GIVEN TASK A
In the text excerpt on the two-part handheld device, explain how the display on the first housing can still be seen when the device is closed.

TEXT EXCERPT
* * *

The present invention provides a handheld portable electronic device. The handheld portable electronic device includes a two part housing including a first housing, and a second housing coupled to the first housing, where the first housing moves relative to the second housing between an open position and a close position. The first housing has a display viewable via a first surface of the first housing, which is adjacent to the second housing when the two part housing is in a close position. The second housing has a substantially transparent portion through which the display of the first housing is visible, while the two part housing is in the close position. The second housing includes a sound port, via which a sound can enter or exit the housing, proximate a first end of the second housing, and one of a sound producing element or a sound receiving element proximate a second end of the second housing which is opposite the first end of the second housing. The one of the sound producing element or the sound receiving element is acoustically coupled to the sound port by a duct, which extends between the first end of the second housing and the second end of the second housing through at least a part of the substantially transparent portion of the second housing.

In at least one embodiment, the first part of the two part housing is coupled to the second part of the two part housing via a hinge mechanism.

In at least a further embodiment, the duct frames a portion of the display visible through the second housing when the two part housing is in the close position. In a still further embodiment, the duct extends between the one of the sound producing or the sound receiving element, and the sound port proximate a side edge forming the outer periphery of the second housing.

These and other features, and advantages of this invention are evident from the following description of one or more preferred embodiments of this invention, with reference to the accompanying drawings.

BRIEF DESCRIPTION OF THE DRAWINGS

FIG. 1 is an isometric view of an exemplary wireless communication device in an open position, the wireless communication device having a two part housing, where each part of the two part housing move relative to one another by rotating about a hinge access;

FIG. 2 is an isometric view of the exemplary wireless communication device illustrated in FIG. 1, in a close position;

FIG. 3 is a view of a communication device having a two part housing positioned proximate a user's face, which illustrates the positioning of a port associated with the sound producing element proximate the user's ear and the positioning of a port associated with the sound receiving element proximate the user's mouth;

FIG. 4 is a partial front plan view of the communication device in an open position;

FIG. 5 is a partial front plan view of the communication device illustrated in FIG. 4, in a close position;

FIG. 6 is a partial front plan view of the top of the flip highlighting a leak tolerant surface slot extending from the left side of the flip to the right side of the flip, and coinciding with the port associated with the sound producing element;

FIG. 7 is a partial cutaway side view of a flip at the end of the flip that is proximate the port associated with the sound producing element, which illustrates a leak tolerant port, that shares an opening with the port associated with the sound producing element;

FIG. 8 is a partial cutaway side view of a flip at the end of the flip that is proximate the port associated with the sound producing element, which illustrates a leak tolerant port configured as through holes in the housing, that does not share an opening with port associated with the sound producing element;

FIG. 9 is a partial side view of a flip at the end proximate the port associated with the sound producing element illustrating a damping material at the end of the duct;

FIG. 10 is a partial isometric view of a portion of the duct proximate the port associated with the sound producing element, that illustrates a damping element which is inserted into the duct at the end of the duct and includes multiple holes whose cross-section are each smaller than the cross-section of the port and the duct; and

FIG. 11 is a partial isometric view of a portion of the duct at a point along the length of the duct between the sound producing element and the port associated with the sound producing element illustrating a damping element including multiple holes whose cross-section are each smaller than the cross-section of the port and the duct, which is inserted into the duct.

* * *

AVAILABLE RECORDS
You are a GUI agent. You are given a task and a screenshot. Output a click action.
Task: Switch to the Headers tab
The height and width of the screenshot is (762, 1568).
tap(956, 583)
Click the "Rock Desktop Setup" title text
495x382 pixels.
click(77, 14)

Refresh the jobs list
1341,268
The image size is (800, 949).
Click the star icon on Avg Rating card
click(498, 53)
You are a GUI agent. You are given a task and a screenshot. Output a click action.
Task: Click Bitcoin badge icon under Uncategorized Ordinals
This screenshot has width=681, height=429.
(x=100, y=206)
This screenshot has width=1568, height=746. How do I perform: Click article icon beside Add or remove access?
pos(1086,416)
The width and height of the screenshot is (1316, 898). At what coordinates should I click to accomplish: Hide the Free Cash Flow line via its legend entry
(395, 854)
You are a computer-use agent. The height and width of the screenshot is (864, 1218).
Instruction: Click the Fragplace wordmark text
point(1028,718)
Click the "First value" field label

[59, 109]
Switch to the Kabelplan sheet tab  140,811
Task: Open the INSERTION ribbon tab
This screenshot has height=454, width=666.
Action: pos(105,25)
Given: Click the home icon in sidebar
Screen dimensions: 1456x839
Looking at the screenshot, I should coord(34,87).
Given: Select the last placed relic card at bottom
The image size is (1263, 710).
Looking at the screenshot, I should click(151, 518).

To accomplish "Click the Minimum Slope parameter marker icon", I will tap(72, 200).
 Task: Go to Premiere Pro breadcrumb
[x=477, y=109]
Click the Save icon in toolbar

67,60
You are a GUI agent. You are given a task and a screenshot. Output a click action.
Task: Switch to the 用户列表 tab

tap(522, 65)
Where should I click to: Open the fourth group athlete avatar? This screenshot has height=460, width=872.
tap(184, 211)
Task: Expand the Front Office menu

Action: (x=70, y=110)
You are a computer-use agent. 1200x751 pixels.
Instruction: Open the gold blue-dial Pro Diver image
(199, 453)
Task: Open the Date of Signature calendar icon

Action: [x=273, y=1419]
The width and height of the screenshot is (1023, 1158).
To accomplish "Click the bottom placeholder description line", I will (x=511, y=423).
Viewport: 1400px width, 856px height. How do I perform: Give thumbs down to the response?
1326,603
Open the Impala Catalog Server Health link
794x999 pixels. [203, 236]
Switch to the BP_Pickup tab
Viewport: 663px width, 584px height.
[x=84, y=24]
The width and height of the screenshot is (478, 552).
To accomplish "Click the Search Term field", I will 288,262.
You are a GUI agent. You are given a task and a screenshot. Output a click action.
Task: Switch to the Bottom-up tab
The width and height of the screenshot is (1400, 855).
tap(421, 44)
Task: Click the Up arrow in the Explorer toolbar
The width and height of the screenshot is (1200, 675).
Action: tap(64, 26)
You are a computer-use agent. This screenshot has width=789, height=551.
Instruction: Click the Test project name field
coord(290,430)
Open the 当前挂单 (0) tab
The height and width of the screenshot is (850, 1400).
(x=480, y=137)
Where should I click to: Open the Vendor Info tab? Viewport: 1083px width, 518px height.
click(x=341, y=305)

* * *

GIVEN TASK B
Rewrite the records from the line with "Open the 当前挂单 (0) tab" through the end of the records, putting "panel" in place of "tab" and changing nothing else.

CORRECT RESULT A
The second housing has a substantially transparent portion, and the display is visible through it while the two-part housing is in the close position. When closed, the display's surface on the first housing sits next to the second housing, so it shows through that transparent part.

CORRECT RESULT B
Open the 当前挂单 (0) panel
The height and width of the screenshot is (850, 1400).
(x=480, y=137)
Where should I click to: Open the Vendor Info panel? Viewport: 1083px width, 518px height.
click(x=341, y=305)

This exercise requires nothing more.